Mr. Holden and his colleagues found that the disparities are primarily the result of unequal exposure to a risk of becoming infected with the disease.  

He said that understanding why Black and Hispanic/Latinx individuals are more likely to encounter the virus than white people requires exploring a link between exposure risk and structural racism. 

Structural racism, he said, involves a long history of discrimination in housing, employment and the criminal justice system. This history, he said, is manifest in a number of situations in the present day that facilitate the spread of infectious diseases. They include the fact that Black and Hispanic/Latinx individuals are more likely than whites to live in crowded conditions, work jobs that require being onsite and in regular contact with a large number of people, or be incarcerated.   
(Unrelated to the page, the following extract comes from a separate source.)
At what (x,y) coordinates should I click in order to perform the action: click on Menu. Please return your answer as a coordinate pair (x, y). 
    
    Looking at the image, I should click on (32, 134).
Meanwhile, Mr. Holden said alongside exposure risks, challenges with obtaining treatment are also likely a factor given the well-known disparities in access to healthcare.   

“A structural racism framework can help us begin to explore the drivers of disparities” widely observed during the pandemic in Illinois and across the United States, he said.  

Mr. Holden said a key reason he and his colleagues pursued their analysis is to underscore the fact that progress toward health equity requires understanding and addressing how a history of racist policies and attitudes affects vulnerabilities to a number of health challenges.